Oprah Winfrey, Camille Cosby and various other women have spoken about how liberating it was when they turned 40. In an interview Winfrey did in 1997 with Ebony magazine, the mogul spoke about this magical thing that happens when you turn 40.

“You acquire a healthy disregard for what other people think. You gain the confidence to define yourself boldly and on your own terms. You don’t accept anyone else’s judgments but your own. In short, you stop living your life for other people and start living it for yourself. The force is with you because, at long last, it is in you,” she told Ebony.

Hearing things like this always made me excited about reaching that life changing age and then I thought to myself, “Why can’t I just stop caring now?”

For many women, 40 is the age when you realize that life is short and you no longer want to spend another second of it caring about what people think about you. This means that the way you dress, talk, do your hair, apply your make-up and just everything you do becomes uniquely tailored to what you want. You start to live your life for no one else but you and that feeling of freedom is priceless. Some women may think that they have reached this point, but if you still pause before you say or do something because you are unsure of the reaction you will get from others then…you’re still not there yet.

Why is this so hard to achieve before that age? In our teens and 20s we are trying to find ourselves, fit in and live up to other’s expectations of us. Women in their 20s want to keep up with the latest styles and try things even if they don’t 100 percent agree with what they are doing. If it’s hot and fresh then they must try it.

The 30s are the years when women begin to care a little less, but still put some importance on what others have to say. Not only do women still care, but they start to beat up on themselves if they are not married, have children or have reached a particular career goal by their 30s. This is when they become slaves to their own criticisms because they don’t want to be seen as less than the image they portray to others.

I am 26-years-old and though there are many things I could care less about in terms of what people think, there are other things I still do. I can admit that I haven’t reached that amazing pinnacle in my life, but I see myself moving closer and closer to it. Growing up I had one friend who literally didn’t care what anyone had to say about her hair, clothing or decisions she made in her life. We were in high school and I would always tell her how crazy she was for the things she wore, said and did. I was constantly surprised that soon after she did something “different” people were all of a sudden saying it was hot and trying to do the same.

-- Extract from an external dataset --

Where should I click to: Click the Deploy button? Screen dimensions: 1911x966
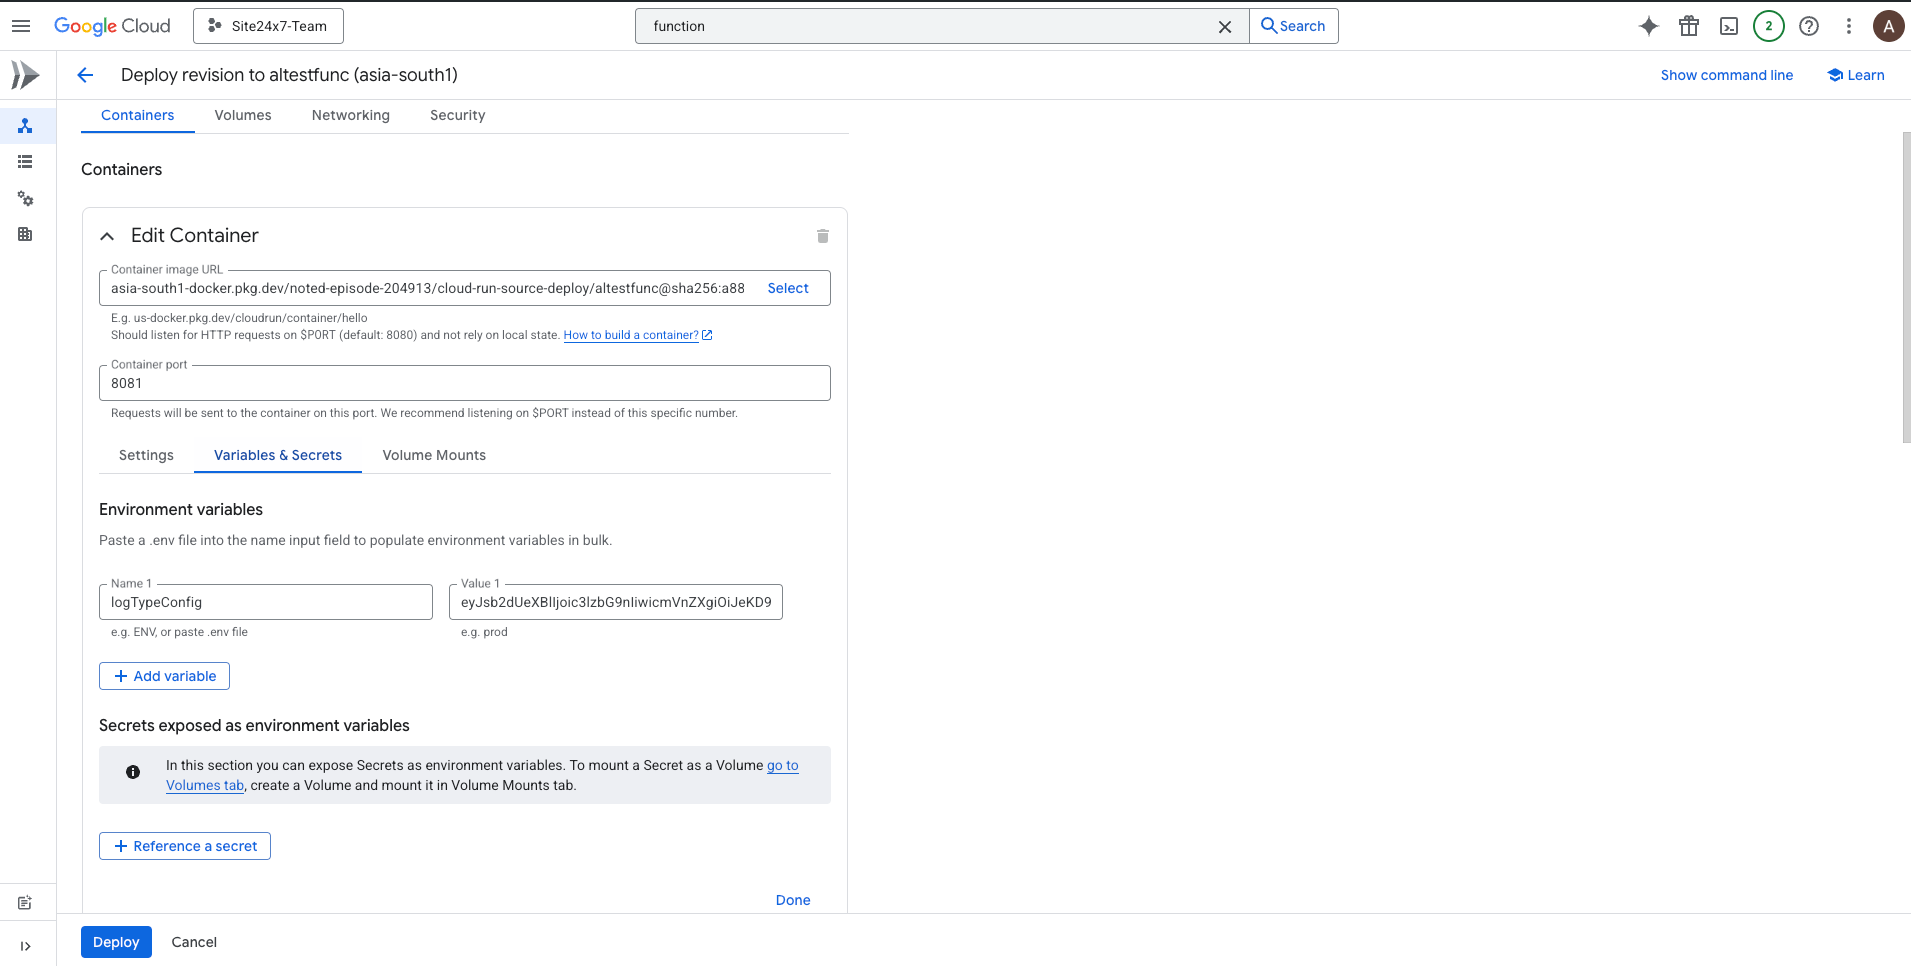[x=116, y=942]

I see now that it wasn’t really about what she did, but the manner in which she did it. That bold, fearless attitude she had made whatever she did seem hot.

The more confident and accepting we become of who we are, the less what people have to say matters to us. You ever notice how our elders always seem so funny to us because they don’t hold their tongues about anything? Being politically correct is a foreign concept to them because at their age they feel entitled to say whatever they want and it doesn’t matter if what they say offends someone. I’m sure at some point in their lives they cared, but with age comes experience and with experience comes wisdom. Once you reach a certain age you realize that you really have no reason to hide any aspect of who you are. Basing your words and deeds on what society deems acceptable can cause more personal harm than good.

For those of you who have already reached this turning point before 40 I applaud you. It is something easier for some to accomplish than others.  That kind of freedom is beyond exhilarating. I truly believe this happens after we go through all of those other stages in life and come to the realization that you only have one life to live so you better make it count for no one else but YOU.

Im going to end this article with the same words that Laura B. Randolph ended her Ebony piece in 1997,

“If life really begins at 40, it’s because that’s when women finally get it. The guts to take back their lives. Seize the day. Glorify the new season and seasoning–the spice of experienced Black womanhood. It’s their time and the time is right for a little self-indulgence.”

I couldn’t have said it better myself.